For land-locked countries like South Sudan and the Central African Republic (CAR), this usually involves covering thousands of kilometres by road. Such journeys are fraught with risk.

Conflict zones and poor infrastructure

The final leg of the supply chain – getting medicines from centrally-based warehouses to clinics and camps in conflict-riven states with poor or non-existent roads – often presents the greatest hurdles. In South Sudan, for example, paved roads are scarce and the rainy season makes unpaved roads impassable from May to December. Even during the brief dry season, the ongoing conflict has made some roads unsafe to travel.

“The main means of transport is by plane,” said Karin Ekholm, who works for MSF in South Sudan. “Everything has to be flown in for 10 months of the year.”

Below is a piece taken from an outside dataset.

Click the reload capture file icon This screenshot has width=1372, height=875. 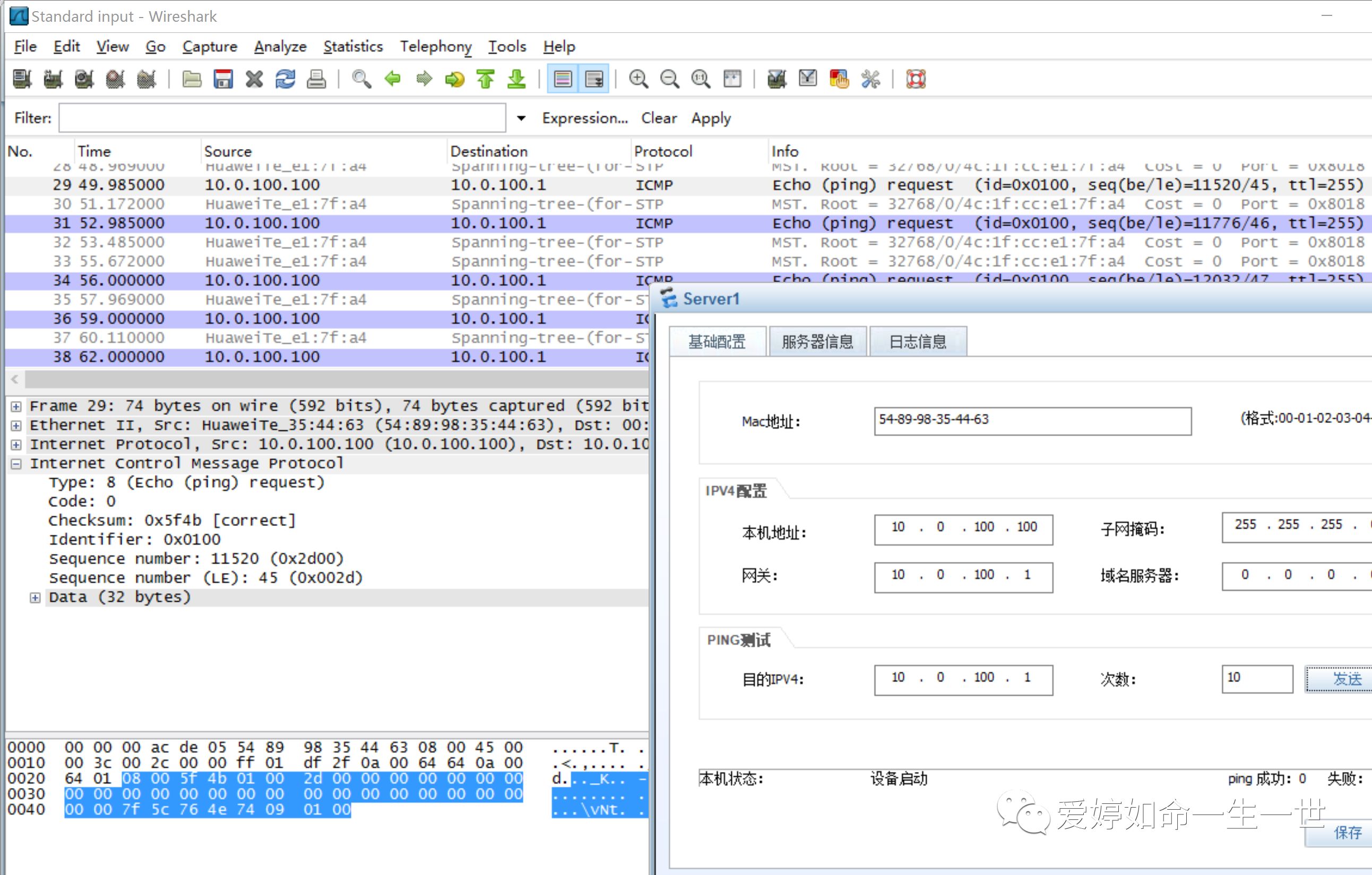[x=285, y=79]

But transporting medicines by plane is too costly for many NGOs.

In the CAR, for example, the International Federation of the Red Cross and Red Crescent Societies (IFRC) does not have sufficient funding to air deliver medical supplies.

An initiative to combat malaria that IFRC is implementing with a grant from the Global Fund aims to provide close to 850,000 people displaced by the current conflict with mosquito nets, malaria treatment and rapid testing kits. But the combination of poorly maintained roads and an unpredictable conflict have made the task extremely challenging.

Trucks carrying medical and other supplies travel in convoy with heavy security but are still sometimes targeted and attacked, according to Nelly Muluka, who is based in IFRC’s office in CAR's capital Bangui.

“Some of the roads are in a bad state, and some are just inaccessible. We’ve had to use boats before, motorbikes, even walking,” she said.